Al ver a la joven apoyada contra el muro, Romasanta no pudo reprimir un sonoro suspiro. Su corazón pareció hincharse dentro de la caja torácica, como si estuviera a punto de romperle el pecho al muchacho y saltar aun sangrante a caer al polvoriento suelo a los pies de la bella Francisca. Manuel se paró en seco a unos diez pasos de la chica. En unos segundos, su mente se debatió entre dar la vuelta y alejarse de aquel lugar para siempre, avanzar hacia la chica y pasar de largo o avanzar unos pasos hacia ella y decirle lo maravillosa que le parecía su belleza inocente y natural.
Echó a andar.
Al llegar a la altura de la joven, Romasanta se puso a su lado y apoyó su espalda contra el mismo murete a apenas unos centímetros de la muchacha. Se miró las uñas, los zapatos, se alisó el pantalón y todo eso sin mirar a la bella adolescente que estaba a su lado. Manuel escuchó la respiración de la mujer que amaba. Por un momento tuvo el impulso de abrazarla y de pegar su boca contra la de aquella moza para beber y llenarse de su celestial aliento. Sin embargo, algo tan fuerte como un coloso mantuvo inmóvil al muchacho que apenas si podía mover los párpados para pestañear.

Pasaron unos minutos.

-¡Hola!- consiguió por fin decir.
-¡Hola! – respondió ella después de un rato.

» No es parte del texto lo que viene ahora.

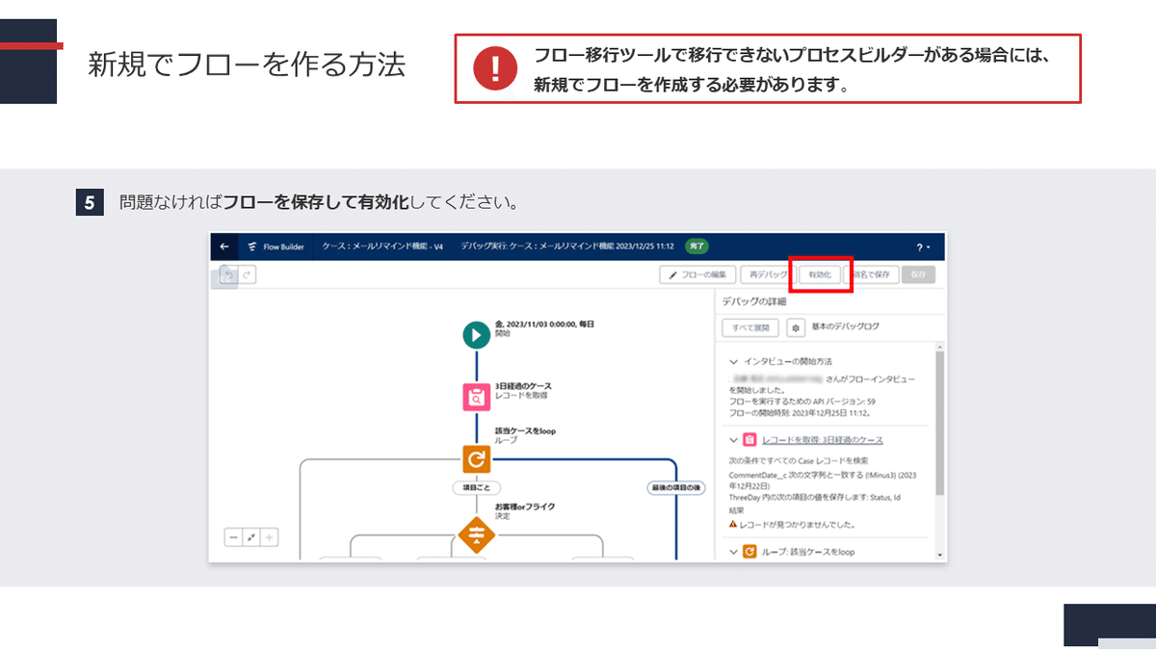Collapse the レコードを取得: 3日経過のケース debug section
Screen dimensions: 1156x650
(x=733, y=439)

Se hizo un largo silencio. Manuel miró el perfil de Francisca un par de veces durante los dos o tres minutos que los jóvenes estuvieron juntos sin hablarse y finalmente dijo:
-Bueno, adiós.
-Adiós.─ contestó la muchacha mientras Manuel se adentraba en el bosque tomando el camino de su aldea.
Durante el trayecto hacia Regueiro, Manuel hizo ademán de volver a Soutelo unas diez o doce veces. Imaginaba a Francisca esperando en el mismo lugar riéndose de aquel torpe, lerdo y aturdido muchacho y se golpeó la cabeza contra los árboles unas cuantas veces antes de llegar a Regueiro.